* [Texto proporcionado]:
La planificación financiera a largo plazo de las familias españolas es el gran olvidado de las finanzas familiares.

En efecto, ésta queda rezagada con frecuencia detrás del “llegar a fin de mes” para las familias más modestas y los que viven al día a día y el “preservar los ahorros acumulados” de aquellos con mentalidad conservadora (la mayoría). 

Si deseamos mantener nuestro nivel de vida actual cuando nos jubilemos, poder financiar una educación universitaria a nuestros hijos o comprarnos una segunda residencia, por ejemplo, deberemos “traducir” dichos objetivos vitales en objetivos financieros como “tener una renta de 2000 euros al mes durante 20 años, dentro de 30 años” podría serlo para un adulto de 40 años que planifica su jubilación.

* [Explora el material]:
- 1) Copia del texto sobre la planificación financiera el fragmento que empieza en "En efecto, ésta" y termina en "planifica su jubilación.".
- 2) Según el texto sobre la planificación financiera, ¿qué deja con frecuencia en segundo plano la planificación a largo plazo en las familias más modestas?
- 3) Traduce al inglés esta oración del texto sobre la planificación financiera: "La planificación financiera a largo plazo de las familias españolas es el gran olvidado de las finanzas familiares."

Datos sacados de una colección:
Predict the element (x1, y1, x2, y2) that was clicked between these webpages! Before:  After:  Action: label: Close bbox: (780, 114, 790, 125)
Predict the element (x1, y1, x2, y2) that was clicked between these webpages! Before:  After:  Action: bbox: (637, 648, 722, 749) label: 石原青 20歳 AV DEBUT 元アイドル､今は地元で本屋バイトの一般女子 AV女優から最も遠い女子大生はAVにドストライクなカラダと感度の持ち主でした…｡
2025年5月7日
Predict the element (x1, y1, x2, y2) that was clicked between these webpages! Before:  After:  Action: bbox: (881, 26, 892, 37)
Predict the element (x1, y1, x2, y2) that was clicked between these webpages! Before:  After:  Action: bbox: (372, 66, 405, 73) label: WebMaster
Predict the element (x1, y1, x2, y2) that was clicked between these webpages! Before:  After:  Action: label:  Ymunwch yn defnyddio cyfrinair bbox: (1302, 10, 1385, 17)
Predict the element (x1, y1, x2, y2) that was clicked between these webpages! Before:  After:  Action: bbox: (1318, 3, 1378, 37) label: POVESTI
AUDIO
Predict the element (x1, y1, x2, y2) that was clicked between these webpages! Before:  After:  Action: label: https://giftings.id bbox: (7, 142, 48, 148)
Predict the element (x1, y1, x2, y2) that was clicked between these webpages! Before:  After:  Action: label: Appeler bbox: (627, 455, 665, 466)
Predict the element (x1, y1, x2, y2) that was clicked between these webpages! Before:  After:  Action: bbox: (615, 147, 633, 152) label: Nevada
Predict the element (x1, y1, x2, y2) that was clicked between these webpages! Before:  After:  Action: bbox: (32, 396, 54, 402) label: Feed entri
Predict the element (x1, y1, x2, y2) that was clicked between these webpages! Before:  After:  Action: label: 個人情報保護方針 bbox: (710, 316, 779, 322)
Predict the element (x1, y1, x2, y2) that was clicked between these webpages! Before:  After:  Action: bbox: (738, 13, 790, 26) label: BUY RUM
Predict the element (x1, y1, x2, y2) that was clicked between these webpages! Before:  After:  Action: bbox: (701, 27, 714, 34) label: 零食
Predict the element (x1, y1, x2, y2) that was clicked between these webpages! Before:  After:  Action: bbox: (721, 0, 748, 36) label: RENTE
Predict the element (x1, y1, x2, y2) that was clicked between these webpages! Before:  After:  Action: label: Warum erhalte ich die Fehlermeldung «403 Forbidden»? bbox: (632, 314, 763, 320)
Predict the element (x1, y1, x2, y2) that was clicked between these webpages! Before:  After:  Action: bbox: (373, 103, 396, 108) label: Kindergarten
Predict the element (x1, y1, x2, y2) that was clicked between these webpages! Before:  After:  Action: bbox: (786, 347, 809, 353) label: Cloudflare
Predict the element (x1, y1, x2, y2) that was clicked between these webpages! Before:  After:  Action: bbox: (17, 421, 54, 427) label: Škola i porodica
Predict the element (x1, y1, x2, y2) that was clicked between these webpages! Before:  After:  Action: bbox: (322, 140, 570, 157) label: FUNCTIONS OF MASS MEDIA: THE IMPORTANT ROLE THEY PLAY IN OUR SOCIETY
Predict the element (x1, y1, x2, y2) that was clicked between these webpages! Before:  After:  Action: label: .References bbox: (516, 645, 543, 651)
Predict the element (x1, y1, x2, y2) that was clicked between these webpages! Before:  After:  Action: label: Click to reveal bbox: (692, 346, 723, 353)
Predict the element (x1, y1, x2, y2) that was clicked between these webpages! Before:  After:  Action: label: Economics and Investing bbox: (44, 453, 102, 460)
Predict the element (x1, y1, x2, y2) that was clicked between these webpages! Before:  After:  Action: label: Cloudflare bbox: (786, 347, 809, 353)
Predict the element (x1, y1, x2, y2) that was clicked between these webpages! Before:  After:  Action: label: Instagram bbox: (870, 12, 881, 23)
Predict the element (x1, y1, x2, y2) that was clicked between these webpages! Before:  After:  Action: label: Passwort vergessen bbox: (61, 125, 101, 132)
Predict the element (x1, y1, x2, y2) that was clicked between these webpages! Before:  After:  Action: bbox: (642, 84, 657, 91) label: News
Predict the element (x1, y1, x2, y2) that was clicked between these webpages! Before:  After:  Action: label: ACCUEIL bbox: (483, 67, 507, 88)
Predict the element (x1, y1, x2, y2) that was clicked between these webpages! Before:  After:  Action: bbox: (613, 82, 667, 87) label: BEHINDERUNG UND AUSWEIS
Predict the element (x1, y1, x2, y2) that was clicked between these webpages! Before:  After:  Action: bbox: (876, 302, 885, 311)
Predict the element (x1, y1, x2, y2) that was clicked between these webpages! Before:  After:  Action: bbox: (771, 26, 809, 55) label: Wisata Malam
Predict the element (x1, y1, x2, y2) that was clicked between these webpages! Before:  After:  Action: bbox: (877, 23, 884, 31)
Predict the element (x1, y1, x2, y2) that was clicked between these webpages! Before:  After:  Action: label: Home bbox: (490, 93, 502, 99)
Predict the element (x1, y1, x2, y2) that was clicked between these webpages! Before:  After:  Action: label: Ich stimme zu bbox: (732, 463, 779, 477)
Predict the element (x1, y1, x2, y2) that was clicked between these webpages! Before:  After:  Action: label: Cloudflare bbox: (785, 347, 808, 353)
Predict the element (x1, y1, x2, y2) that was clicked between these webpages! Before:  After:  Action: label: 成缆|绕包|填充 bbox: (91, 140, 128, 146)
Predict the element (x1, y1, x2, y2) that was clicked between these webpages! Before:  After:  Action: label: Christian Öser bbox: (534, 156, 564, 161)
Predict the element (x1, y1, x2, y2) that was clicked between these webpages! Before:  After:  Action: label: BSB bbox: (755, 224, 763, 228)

* [Respuestas del ejercicio]:
- 1)
En efecto, ésta queda rezagada con frecuencia detrás del “llegar a fin de mes” para las familias más modestas y los que viven al día a día y el “preservar los ahorros acumulados” de aquellos con mentalidad conservadora (la mayoría). 

Si deseamos mantener nuestro nivel de vida actual cuando nos jubilemos, poder financiar una educación universitaria a nuestros hijos o comprarnos una segunda residencia, por ejemplo, deberemos “traducir” dichos objetivos vitales en objetivos financieros como “tener una renta de 2000 euros al mes durante 20 años, dentro de 30 años” podría serlo para un adulto de 40 años que planifica su jubilación.

- 2) El "llegar a fin de mes".

- 3) The long-term financial planning of Spanish families is the great forgotten element of family finances.